» **Task to carry out**: In the judgment below, how far apart are the villages of Sialia and Rampudi?

» **Source document**:
§

JUDGMENT : 1. Heard further argument. Hearing is concluded and the judgment is as follows: 2. Khadal Biswal has preferred Jail Criminal Appeal No. 142 of 2004 and Pankaj Ku. Nahak has preferred Criminal Appeal No. 331 of 2004 respectively challenging the common judgment and order of conviction u/s 302/34 Indian Penal Code recorded against them by Learned Addl. Sessions Judge, Berhampur in Sessions Case No. 6 of 2001 (S.C.15/2001 GDC) arising out of G.R. Case No. 237 of 1999 of the Court of J.M.F.C., Kodala. Therefore, both the appeals are taken up for analogous hearing and this common judgment shall abide the result of both the appeals. 3. Accused persons, three in numbers, were alleged for the offence u/s 302/34 Indian Penal Code. Amongst them, accused Babulu being an absconder trial of the Sessions case was taken up only against the present Appellants. 4. According to the case of the prosecution, accused persons belong to village, Sialia and the deceased-Panchu Jena and eye witnesses to the occurrence belong to village, Rampudi. Both the villages situate at a distance of about 11 k.ms from each other, but come under the same Gram Panchayat. By the date of occurrence, Kalpan Nahak, P.W. 7 was the Ward Member of village, Rampudi. 5. According to the case of the prosecution, in the night of 13.11.1999 accused persons knocked at the door of the house of Bidesi Nahak, P.W. 8 as well as house of Kalpana Nahak, P.W. 7. Sensing danger from the accused persons, P. Ws.7 and 8 did not open their doors. On the following day morning, i.e., on 14.11.1999, P.W. 8 requested Tuna Jena, P.W. 2 and Lobo Parida, P.W. 3 to intervene as Bhadralok to make amicable settlement with the accused persons. Kalpana Nahak, P.W. 7 and her mother also reported the incident to P. Ws. 2 and 3 and requested for their intervention. By then, the accused persons, who were sleeping in the house of Mahesh Nahak, responded violently to the request of P. Ws 2 and 3 for amicable discussion. Not only the accused persons abused P. Ws.2 and 3 but also threatened to assault them. P. Ws. 2 and 3 returned from that place but because of the reaction of the villagers all the accused persons immediately left the village (Rampudi).

§

» **Source data**:
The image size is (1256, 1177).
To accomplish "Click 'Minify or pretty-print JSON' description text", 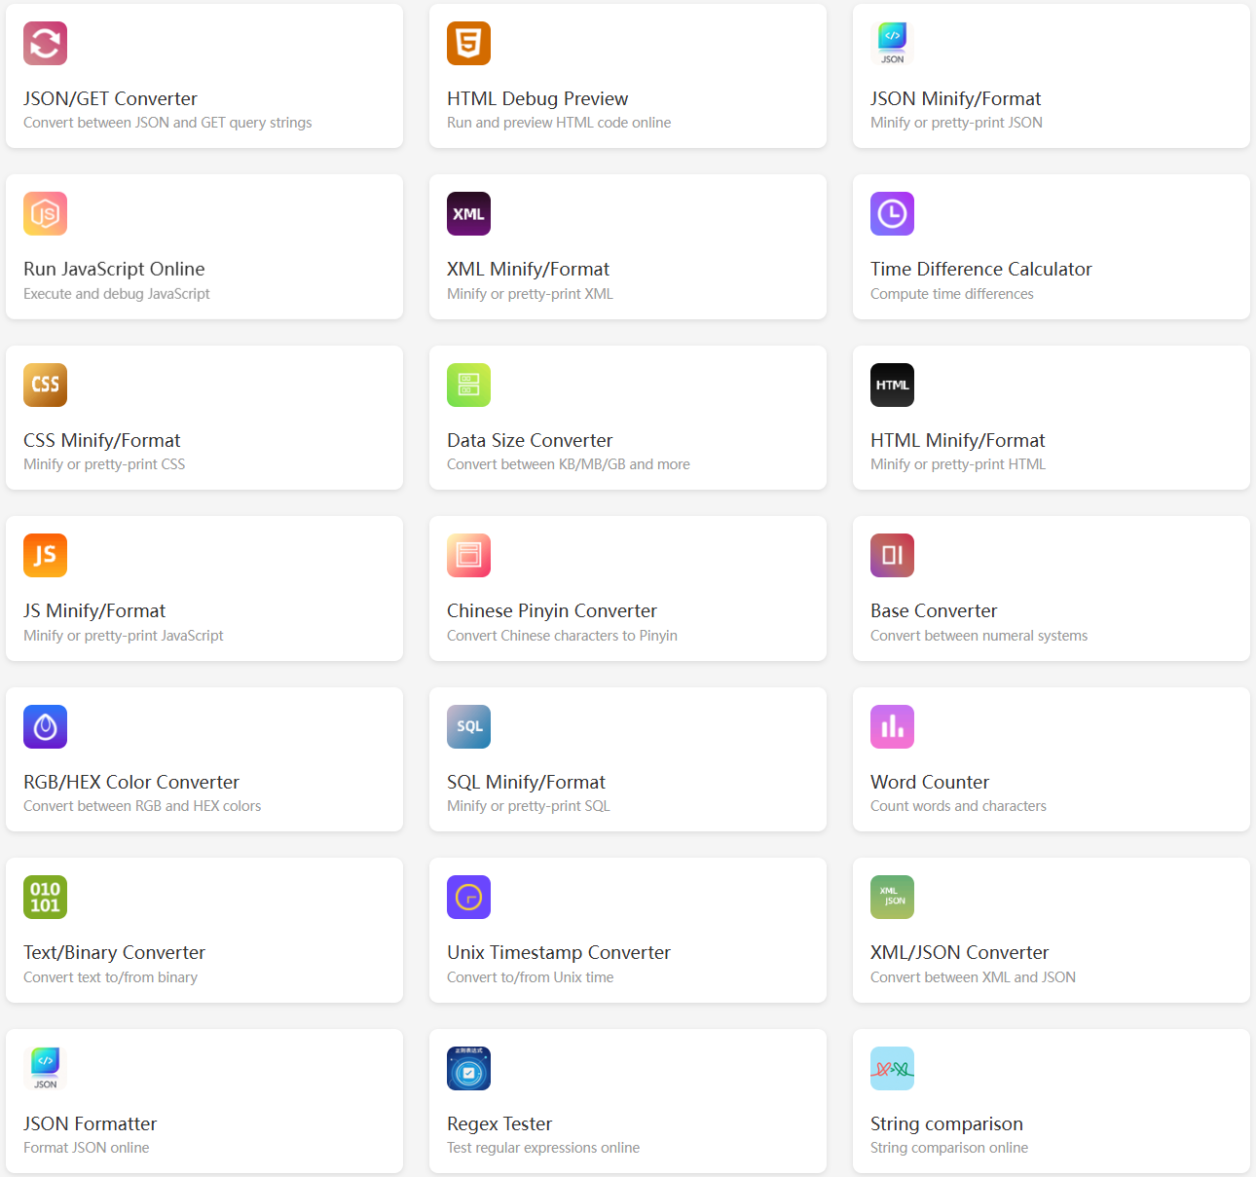I will (x=956, y=123).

§

» **Exercise result**: About 11 km.